AI for Content Retrieval

Imagine having AI-powered search algorithms and similarity matching to help you navigate vast archives. It’s like a treasure hunt made easy. The Netherlands Institute for Sound & Vision showcased their implementation of AI-based similarity searches. This enables users to find matching scenes by providing sample images, which significantly improves content retrieval. What’s heart-warming is the real-life stories that emerge from these finds; someone even recognized themselves in an old photo, unlocking new narratives and memories.

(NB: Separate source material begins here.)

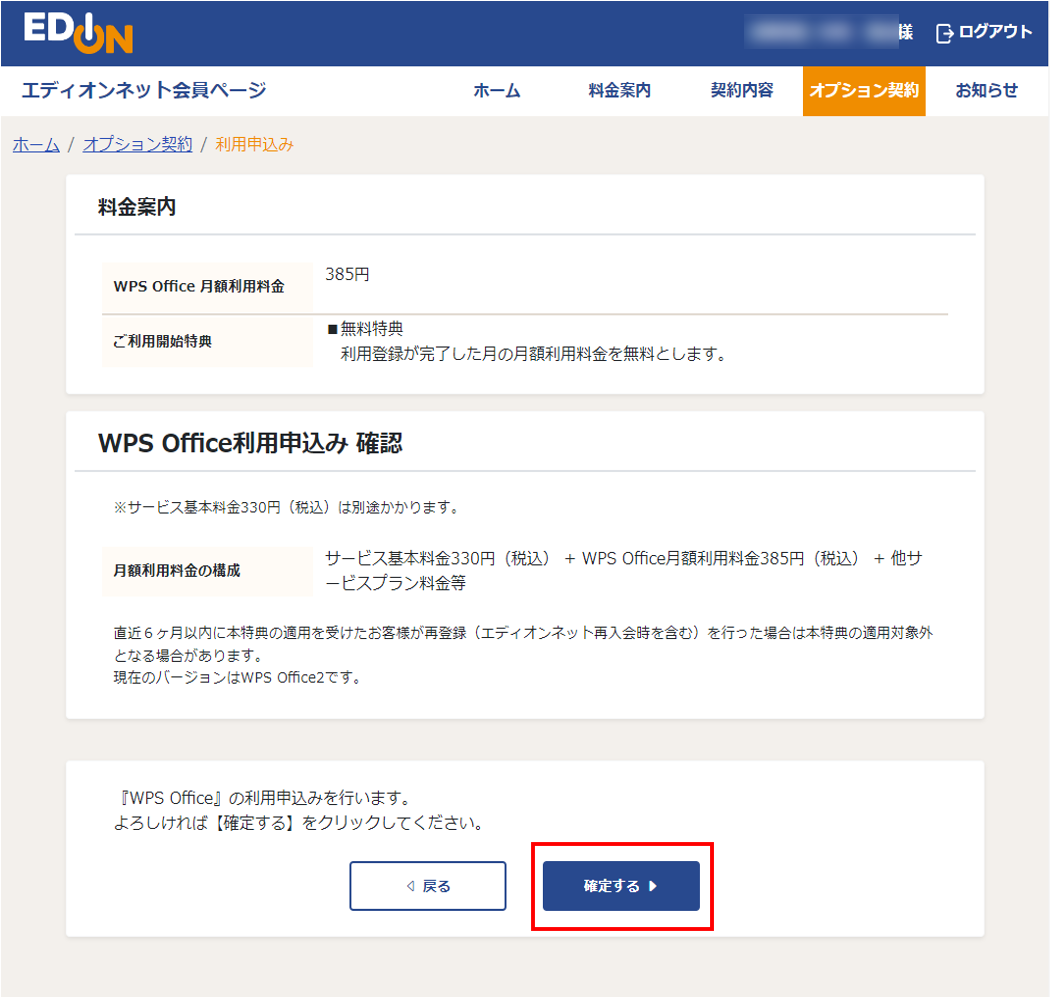
Task: Open the お知らせ navigation item
Action: coord(985,90)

AI for Preservation and Migration

AI isn’t just about organizing and retrieving; it’s also a superhero in preserving digital media and migrating content to ensure long-term accessibility. The European Broadcasting Union introduced EBUCorePlus, an open-source tool that uses AI and semantics to enhance media asset preservation. It covers the entire media value chain, seamlessly integrating various aspects like planning, production, distribution, and archiving. What’s more, it can integrate external information sources, thanks to its knowledge graphs and linked open data sources.

Sure, the abundance of AI projects may seem overwhelming, especially for those of us who are yet to digitize our archives. But as I delved into these ideas, I couldn’t help but feel a sense of hope. It’s clear that now is the perfect time for those of us who haven’t gone digital with our media archives to actually do it! The experimentation has already been done, and the best practices are laid out. We can digitize carefully curated archives that reflect our own realities and identities, with the invaluable guidance of pioneers in the field.

But here’s the catch: How do we ensure that our digitized archives stay relevant and adapt to future technologies? How do we prevent ourselves from falling into the trap of blaming r=the algorithm and consequent AI tools when they don’t deliver the ‘right’ results?

It starts with solid cataloguing practices. We need cataloging frameworks that accurately represent our societies and knowledge systems; making data easily searchable, accessible, and adaptable for repurposing. Collaboration with our communities is vital to capture accurate metadata and to, in the words of Asli Ozgen, help us activate the archive, and in turn they can be activated by the archive.

Blame the Algorithm?!

We also need the expertise of tech wizards who can create tools aligned with our unique contexts and realities. And let’s not forget the importance of advocacy from civil society and lawmakers, who will help us with relevant traditional knowledge laws that will protect our data.

I’m optimistic that we can not only get this done but get it right. The chance to present our histories in engaging, immersive, and educational formats is now! The opportunity is ripe to change the perception of our archives from mundane to captivating, allowing our communities to see them in a whole new light.

As one presenter wisely put it, “An archive is a time travel machine to self-discovery.” So as we build these time travel machines, let’s do it right.